Much of the housing stock is nineteenth century in date and ‘industrial-vernacular’ in inspiration, often incorporating dormer windows. Some of the older houses along Queen Street and Bethesda Street are early nineteenth century in date, though the majority have been modernised, making it difficult to date them with certainty. Some are understood to contain slag blocks in the fabric, after the manner of a number of early industrial houses in Swansea . The street itself, formerly known as Methusalem Street , may have originally been laid out by the eighteenth century entrepreneur Methusalem Jones, who lived for a while in Amlwch but is chiefly remembered for initating the commercial quarrying of slate in Blaenau Ffestiniog.
The National School of 1824 on Bull Bay Road at SH 4404 9301 (a very early purpose-built school by North Walian standards), is made all the more unusual by its emphatically polite architecture. Robert Roberts Sgolor Mawr, the lexicographer and autobiographer, was briefly the schoolmaster in charge. It is now in re-use as a nursery school and a commercial unit. On the same road but further away from the centre of the town is the Church of Our Lady Star of the Sea and St Winifride, designed in the 1930s by G. Rinvolucri to resemble an upturned boat. It makes use of a high-dome stressed concrete construction.
Ysgol Syr Thomas Jones (formerly the County Secondary School ), the earliest purpose-built comprehensive school in Britain , was built between 1948 and 1953 on an area of high ground to the south-east of the main part of the town; its rock-dressed masonry tower echoes the design of the Pearl engine-house at the copper mine. It was designed with broad corridors to make the circulation of large numbers of pupils easier between hall, gymnasia and classrooms housed in adjoining blocks. The de- sign is characterised by large areas of glazing and a generous use of space. Its effect is mitigated by the leisure centre opposite, but it is nevertheless an impressive set of structures particularly for visitors arriving at Amlwch from the west.
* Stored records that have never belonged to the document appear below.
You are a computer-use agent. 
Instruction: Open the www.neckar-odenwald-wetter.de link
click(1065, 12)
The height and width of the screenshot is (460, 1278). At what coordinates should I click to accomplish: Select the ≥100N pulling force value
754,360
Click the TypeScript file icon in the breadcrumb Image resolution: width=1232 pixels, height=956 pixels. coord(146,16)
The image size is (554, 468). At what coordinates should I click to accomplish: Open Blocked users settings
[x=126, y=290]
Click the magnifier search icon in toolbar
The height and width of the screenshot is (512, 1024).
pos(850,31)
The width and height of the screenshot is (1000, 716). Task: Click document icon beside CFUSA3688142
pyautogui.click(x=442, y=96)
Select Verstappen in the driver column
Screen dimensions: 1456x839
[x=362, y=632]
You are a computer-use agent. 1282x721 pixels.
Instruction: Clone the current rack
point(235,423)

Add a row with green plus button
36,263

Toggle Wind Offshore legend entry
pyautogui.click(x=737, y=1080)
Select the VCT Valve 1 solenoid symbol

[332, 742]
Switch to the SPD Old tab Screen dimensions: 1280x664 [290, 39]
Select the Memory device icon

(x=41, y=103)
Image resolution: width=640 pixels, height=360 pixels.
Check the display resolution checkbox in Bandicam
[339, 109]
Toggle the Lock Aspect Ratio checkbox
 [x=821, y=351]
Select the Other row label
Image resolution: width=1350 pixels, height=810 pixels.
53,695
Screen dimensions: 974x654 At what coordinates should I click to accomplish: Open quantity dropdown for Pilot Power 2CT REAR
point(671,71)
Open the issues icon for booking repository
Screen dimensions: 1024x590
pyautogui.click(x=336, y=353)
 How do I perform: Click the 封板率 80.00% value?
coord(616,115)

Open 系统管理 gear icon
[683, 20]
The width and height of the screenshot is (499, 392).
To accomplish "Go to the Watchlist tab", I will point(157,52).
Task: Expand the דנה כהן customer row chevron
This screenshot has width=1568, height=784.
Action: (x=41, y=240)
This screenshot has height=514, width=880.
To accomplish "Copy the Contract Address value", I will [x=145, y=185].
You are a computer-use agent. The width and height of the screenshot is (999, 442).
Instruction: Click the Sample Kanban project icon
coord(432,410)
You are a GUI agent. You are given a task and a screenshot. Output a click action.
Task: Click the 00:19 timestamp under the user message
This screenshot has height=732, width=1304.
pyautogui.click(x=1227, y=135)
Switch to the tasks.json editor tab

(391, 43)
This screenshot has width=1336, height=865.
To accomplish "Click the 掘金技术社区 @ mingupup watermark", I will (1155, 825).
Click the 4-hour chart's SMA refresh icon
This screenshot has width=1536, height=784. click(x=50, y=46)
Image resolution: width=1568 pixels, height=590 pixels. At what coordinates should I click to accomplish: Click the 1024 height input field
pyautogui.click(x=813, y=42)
It is noted here as it is noted of 04, that the town of Amlwch lies in a comparatively low-lying area, and that the roads in to it offer interesting and attractive vistas. In this connection, the taller buildings add considerably to the visual appeal of the town as a whole – these include the ‘engine-house’ tower of the school and the church tower (04), as well as the Octel water-tower (06) and the upstanding features associated with the mine – the Morris shaft (outside the Historic Landscape area), the Pearl engine house and the windmill (09).